The news agency’s sources said the new GM van is scheduled to go into production late next year, and “will share some components with GM’s future electric pickups and SUVs, including the automaker’s new Ultium advanced battery system. It is expected to be assembled alongside the electric trucks at GM’s Detroit-Hamtramck plant.”
The giant automaker is also “considering whether to offer the electric van through its traditional truck brands—Chevrolet and GMC—or market it under a different brand such as Maven, the sources said. GM’s first electric pickup truck, due in late 2021, will be sold by GMC dealers under the Hummer brand.”
The announcement got a positive reception from at least one potential customer for the vehicle, and one analyst.

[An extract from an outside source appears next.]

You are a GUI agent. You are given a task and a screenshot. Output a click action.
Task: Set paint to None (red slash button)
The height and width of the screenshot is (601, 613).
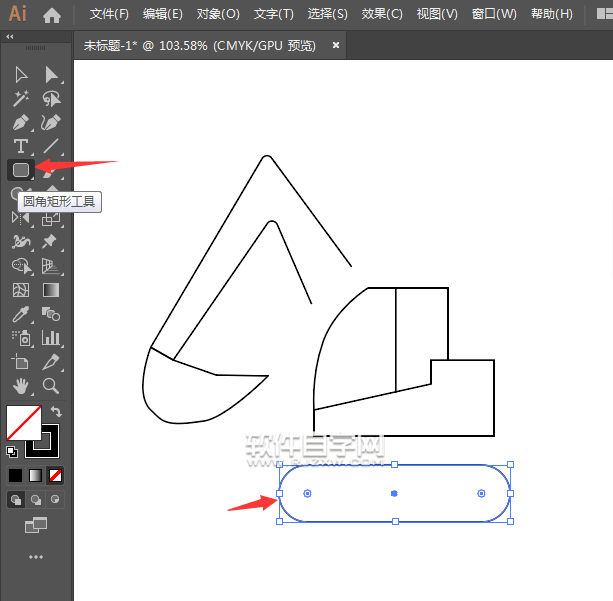pos(56,475)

“It’s going to be similar to what the Model 3 has done for the consumer market,” said Scott Phillippi, senior director of fleet maintenance and engineering at UPS, adding that electric vans could disrupt commercial fleets. “Now all of a sudden, we’re off to the races.”
“Buyers of commercial vans want reliability and not necessarily a flashy brand name,” added Sam Fiorani, vice president of global vehicle forecasting at AutoForecast Solutions. “The reduced maintenance and fuel use of electric vehicles become very attractive to a business customer, where the current limitations of EVs make the price premium less attractive to individual consumers.”